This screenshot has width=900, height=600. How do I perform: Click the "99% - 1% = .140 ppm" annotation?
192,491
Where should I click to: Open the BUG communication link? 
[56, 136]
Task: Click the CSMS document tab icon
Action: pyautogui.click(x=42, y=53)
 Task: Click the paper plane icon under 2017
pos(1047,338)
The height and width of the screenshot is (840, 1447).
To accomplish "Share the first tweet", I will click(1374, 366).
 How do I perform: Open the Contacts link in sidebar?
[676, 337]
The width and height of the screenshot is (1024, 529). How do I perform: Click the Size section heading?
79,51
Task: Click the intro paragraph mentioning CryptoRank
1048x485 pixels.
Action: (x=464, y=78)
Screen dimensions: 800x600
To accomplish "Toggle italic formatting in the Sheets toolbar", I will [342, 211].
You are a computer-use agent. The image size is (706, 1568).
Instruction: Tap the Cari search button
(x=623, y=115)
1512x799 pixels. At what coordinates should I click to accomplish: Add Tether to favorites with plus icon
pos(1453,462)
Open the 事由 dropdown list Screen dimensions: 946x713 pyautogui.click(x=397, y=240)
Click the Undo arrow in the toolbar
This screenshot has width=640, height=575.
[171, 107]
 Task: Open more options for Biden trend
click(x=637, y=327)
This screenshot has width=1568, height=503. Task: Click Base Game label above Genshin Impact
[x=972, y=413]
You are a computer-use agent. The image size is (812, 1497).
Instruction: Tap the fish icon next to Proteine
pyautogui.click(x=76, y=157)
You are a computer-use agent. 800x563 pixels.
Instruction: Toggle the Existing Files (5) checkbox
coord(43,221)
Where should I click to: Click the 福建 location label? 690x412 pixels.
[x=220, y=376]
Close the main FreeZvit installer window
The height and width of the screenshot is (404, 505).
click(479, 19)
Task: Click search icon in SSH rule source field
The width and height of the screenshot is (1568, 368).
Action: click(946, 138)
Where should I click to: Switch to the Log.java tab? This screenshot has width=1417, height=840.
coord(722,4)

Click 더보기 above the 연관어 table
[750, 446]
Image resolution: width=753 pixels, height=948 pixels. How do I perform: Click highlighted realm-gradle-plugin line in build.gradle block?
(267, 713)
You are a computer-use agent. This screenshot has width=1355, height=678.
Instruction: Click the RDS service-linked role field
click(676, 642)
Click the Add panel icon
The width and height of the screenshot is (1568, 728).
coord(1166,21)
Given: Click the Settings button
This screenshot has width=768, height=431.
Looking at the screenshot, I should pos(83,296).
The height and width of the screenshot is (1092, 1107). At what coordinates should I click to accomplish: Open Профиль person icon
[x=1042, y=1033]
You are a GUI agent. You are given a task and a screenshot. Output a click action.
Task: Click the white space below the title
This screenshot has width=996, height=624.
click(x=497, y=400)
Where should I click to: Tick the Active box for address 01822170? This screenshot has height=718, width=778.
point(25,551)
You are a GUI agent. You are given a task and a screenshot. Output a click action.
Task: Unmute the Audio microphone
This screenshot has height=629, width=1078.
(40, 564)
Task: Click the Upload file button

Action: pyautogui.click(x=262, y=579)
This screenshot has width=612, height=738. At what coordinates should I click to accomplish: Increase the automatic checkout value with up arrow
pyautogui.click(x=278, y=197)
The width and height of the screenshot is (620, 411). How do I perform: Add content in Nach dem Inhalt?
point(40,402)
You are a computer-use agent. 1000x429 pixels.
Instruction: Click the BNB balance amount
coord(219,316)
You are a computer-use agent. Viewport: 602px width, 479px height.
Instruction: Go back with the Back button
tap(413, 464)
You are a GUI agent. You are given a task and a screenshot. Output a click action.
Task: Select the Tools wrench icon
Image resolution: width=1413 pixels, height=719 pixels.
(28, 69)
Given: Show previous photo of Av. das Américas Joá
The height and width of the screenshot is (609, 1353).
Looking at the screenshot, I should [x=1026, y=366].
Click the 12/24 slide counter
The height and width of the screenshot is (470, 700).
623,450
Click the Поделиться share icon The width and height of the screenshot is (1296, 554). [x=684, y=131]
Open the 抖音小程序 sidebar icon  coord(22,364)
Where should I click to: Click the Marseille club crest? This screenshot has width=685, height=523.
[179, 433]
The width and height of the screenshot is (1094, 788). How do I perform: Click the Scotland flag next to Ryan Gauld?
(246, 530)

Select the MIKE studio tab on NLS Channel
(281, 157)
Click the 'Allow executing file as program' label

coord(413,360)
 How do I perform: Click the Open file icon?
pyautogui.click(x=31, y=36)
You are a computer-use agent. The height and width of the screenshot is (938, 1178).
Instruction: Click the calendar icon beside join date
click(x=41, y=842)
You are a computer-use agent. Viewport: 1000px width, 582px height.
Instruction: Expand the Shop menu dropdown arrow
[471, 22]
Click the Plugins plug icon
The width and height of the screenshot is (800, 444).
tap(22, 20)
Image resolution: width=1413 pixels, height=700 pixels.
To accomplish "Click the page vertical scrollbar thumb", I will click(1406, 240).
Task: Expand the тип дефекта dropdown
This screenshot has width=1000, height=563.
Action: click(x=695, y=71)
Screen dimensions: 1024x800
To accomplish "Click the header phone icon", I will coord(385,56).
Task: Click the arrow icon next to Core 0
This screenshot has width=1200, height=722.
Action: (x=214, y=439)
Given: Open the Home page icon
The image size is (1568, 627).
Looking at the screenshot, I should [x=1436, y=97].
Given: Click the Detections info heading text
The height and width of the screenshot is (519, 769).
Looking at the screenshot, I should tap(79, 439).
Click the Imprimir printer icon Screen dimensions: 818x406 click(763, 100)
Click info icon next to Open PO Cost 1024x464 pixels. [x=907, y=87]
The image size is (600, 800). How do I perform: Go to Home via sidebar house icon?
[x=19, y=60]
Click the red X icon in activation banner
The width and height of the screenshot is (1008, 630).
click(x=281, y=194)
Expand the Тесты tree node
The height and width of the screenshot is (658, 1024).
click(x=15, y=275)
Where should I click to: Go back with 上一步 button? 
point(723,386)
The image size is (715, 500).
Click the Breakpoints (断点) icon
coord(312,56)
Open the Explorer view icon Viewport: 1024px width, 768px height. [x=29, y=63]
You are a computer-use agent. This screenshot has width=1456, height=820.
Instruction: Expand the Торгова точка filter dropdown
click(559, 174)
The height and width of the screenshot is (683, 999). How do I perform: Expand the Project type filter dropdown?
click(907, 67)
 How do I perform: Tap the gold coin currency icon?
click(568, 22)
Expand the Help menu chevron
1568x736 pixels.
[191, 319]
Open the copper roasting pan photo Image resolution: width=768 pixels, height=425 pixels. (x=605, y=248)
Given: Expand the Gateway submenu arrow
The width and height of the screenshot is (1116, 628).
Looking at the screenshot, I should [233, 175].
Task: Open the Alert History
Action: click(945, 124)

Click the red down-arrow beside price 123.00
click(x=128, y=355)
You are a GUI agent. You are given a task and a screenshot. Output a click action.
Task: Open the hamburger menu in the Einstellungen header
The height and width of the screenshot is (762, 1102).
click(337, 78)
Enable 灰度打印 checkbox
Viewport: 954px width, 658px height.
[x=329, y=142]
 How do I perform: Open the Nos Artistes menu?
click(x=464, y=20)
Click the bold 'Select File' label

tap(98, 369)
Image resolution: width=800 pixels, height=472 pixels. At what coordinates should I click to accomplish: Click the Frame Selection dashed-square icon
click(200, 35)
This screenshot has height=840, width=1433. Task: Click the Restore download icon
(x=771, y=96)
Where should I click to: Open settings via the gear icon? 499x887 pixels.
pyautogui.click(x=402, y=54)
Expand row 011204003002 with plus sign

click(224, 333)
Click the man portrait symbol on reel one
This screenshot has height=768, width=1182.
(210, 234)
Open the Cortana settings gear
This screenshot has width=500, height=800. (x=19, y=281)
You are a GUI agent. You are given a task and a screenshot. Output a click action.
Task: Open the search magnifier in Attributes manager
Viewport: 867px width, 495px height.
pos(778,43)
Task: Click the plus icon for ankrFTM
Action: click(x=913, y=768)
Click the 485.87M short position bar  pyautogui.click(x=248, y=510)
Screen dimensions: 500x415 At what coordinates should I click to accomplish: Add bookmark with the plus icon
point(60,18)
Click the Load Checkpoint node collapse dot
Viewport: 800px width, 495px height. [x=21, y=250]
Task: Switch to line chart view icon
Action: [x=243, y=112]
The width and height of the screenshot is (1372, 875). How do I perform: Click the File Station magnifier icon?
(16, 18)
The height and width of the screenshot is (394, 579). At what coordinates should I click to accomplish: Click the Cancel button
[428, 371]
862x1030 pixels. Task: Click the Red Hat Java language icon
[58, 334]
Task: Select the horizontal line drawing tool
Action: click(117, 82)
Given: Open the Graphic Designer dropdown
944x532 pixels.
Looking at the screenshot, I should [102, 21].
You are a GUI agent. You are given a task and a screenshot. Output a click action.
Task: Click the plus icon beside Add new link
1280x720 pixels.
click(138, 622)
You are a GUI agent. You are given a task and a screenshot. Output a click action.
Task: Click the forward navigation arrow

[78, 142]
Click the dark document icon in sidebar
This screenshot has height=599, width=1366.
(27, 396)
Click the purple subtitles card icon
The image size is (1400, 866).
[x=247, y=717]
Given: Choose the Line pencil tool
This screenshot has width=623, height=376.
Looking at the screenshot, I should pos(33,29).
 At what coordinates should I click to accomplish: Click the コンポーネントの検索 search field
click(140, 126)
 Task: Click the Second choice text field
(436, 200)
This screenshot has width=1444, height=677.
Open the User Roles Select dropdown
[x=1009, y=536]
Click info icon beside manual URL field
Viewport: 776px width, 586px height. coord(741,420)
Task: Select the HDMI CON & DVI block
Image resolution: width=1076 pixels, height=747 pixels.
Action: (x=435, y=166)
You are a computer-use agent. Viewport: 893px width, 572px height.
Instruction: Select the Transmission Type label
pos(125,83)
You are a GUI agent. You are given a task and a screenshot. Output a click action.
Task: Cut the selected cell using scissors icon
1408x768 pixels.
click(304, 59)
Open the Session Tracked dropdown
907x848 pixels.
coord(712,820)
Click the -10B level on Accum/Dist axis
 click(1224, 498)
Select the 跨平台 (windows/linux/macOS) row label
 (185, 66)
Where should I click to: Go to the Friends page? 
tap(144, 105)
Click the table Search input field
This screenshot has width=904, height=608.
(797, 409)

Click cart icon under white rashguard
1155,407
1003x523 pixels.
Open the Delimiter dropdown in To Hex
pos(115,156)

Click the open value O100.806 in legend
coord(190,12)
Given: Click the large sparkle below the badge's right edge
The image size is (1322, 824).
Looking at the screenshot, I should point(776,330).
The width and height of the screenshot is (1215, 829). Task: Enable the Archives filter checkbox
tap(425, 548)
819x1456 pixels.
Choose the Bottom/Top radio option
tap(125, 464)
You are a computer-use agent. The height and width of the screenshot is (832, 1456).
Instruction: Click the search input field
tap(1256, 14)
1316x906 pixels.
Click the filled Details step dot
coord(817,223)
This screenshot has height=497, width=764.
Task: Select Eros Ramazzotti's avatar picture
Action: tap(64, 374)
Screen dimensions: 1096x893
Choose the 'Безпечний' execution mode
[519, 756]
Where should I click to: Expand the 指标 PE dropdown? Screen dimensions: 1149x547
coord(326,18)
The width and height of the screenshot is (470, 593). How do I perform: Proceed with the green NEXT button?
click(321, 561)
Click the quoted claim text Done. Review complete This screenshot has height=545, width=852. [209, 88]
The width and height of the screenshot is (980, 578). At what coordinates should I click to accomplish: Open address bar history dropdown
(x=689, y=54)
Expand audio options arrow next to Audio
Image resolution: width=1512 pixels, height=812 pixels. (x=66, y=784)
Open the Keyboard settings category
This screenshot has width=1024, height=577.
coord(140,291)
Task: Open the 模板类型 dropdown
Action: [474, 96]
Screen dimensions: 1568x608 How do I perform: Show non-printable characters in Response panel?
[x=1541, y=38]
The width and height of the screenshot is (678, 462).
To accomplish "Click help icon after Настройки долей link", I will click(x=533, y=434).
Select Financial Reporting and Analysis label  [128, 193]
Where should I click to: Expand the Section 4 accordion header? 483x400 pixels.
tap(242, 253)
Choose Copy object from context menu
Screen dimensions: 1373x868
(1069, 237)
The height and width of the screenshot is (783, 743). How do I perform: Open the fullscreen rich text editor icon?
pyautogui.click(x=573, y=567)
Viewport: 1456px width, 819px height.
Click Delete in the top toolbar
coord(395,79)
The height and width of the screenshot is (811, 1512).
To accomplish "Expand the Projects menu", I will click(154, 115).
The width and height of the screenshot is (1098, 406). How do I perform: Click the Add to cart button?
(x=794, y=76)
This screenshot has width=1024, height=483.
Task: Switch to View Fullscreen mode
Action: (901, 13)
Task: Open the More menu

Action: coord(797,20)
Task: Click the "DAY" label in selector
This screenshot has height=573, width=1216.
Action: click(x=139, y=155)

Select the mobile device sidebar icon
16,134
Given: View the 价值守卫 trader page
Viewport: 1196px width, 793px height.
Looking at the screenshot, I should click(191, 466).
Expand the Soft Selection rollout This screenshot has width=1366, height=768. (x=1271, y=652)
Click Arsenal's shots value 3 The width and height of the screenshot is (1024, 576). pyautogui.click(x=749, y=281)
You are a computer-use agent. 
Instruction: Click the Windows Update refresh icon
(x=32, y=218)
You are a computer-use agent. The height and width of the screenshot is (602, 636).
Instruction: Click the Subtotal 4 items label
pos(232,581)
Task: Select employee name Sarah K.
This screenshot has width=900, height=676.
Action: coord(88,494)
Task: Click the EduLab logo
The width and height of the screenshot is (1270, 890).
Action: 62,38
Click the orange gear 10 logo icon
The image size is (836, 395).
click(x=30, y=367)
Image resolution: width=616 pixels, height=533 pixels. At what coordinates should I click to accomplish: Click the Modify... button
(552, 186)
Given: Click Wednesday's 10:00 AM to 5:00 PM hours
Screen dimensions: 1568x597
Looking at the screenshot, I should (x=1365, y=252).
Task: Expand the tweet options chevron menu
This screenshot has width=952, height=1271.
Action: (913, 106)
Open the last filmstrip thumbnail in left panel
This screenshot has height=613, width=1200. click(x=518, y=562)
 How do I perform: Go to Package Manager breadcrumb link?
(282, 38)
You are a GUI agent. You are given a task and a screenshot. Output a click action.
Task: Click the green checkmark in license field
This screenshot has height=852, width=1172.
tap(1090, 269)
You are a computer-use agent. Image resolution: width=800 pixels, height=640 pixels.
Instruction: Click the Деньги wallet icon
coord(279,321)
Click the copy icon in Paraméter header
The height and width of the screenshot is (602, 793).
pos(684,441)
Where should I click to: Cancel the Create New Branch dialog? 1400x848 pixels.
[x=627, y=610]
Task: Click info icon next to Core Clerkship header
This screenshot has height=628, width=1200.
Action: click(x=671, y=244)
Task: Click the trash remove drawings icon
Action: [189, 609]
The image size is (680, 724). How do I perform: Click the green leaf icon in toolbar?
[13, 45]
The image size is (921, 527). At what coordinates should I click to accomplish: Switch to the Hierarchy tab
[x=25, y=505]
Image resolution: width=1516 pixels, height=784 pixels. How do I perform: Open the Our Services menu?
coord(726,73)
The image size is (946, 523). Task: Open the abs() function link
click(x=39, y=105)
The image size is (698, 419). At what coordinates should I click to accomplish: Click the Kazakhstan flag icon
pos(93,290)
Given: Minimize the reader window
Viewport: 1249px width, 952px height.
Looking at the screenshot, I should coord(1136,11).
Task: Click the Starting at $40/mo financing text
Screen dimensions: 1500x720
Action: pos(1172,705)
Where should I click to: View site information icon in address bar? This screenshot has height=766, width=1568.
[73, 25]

■ ■ ■ ■ ■

ACTIVITY:
The response should hold exactly the lines starting at the line with "Task: Click the plus icon beside Add new link" and ending at the line with "819x1456 pixels.", and no other line of the material above.

SOLUTION BELOW:
Task: Click the plus icon beside Add new link
1280x720 pixels.
click(138, 622)
You are a GUI agent. You are given a task and a screenshot. Output a click action.
Task: Click the forward navigation arrow

[78, 142]
Click the dark document icon in sidebar
This screenshot has height=599, width=1366.
(27, 396)
Click the purple subtitles card icon
The image size is (1400, 866).
[x=247, y=717]
Given: Choose the Line pencil tool
This screenshot has width=623, height=376.
Looking at the screenshot, I should pos(33,29).
 At what coordinates should I click to accomplish: Click the コンポーネントの検索 search field
click(140, 126)
 Task: Click the Second choice text field
(436, 200)
This screenshot has width=1444, height=677.
Open the User Roles Select dropdown
[x=1009, y=536]
Click info icon beside manual URL field
Viewport: 776px width, 586px height. coord(741,420)
Task: Select the HDMI CON & DVI block
Image resolution: width=1076 pixels, height=747 pixels.
Action: (x=435, y=166)
You are a computer-use agent. Viewport: 893px width, 572px height.
Instruction: Select the Transmission Type label
pos(125,83)
You are a GUI agent. You are given a task and a screenshot. Output a click action.
Task: Cut the selected cell using scissors icon
1408x768 pixels.
click(304, 59)
Open the Session Tracked dropdown
907x848 pixels.
coord(712,820)
Click the -10B level on Accum/Dist axis
 click(1224, 498)
Select the 跨平台 (windows/linux/macOS) row label
 (185, 66)
Where should I click to: Go to the Friends page? 
tap(144, 105)
Click the table Search input field
This screenshot has width=904, height=608.
(797, 409)

Click cart icon under white rashguard
1155,407
1003x523 pixels.
Open the Delimiter dropdown in To Hex
pos(115,156)

Click the open value O100.806 in legend
coord(190,12)
Given: Click the large sparkle below the badge's right edge
The image size is (1322, 824).
Looking at the screenshot, I should point(776,330).
The width and height of the screenshot is (1215, 829). Task: Enable the Archives filter checkbox
tap(425, 548)
819x1456 pixels.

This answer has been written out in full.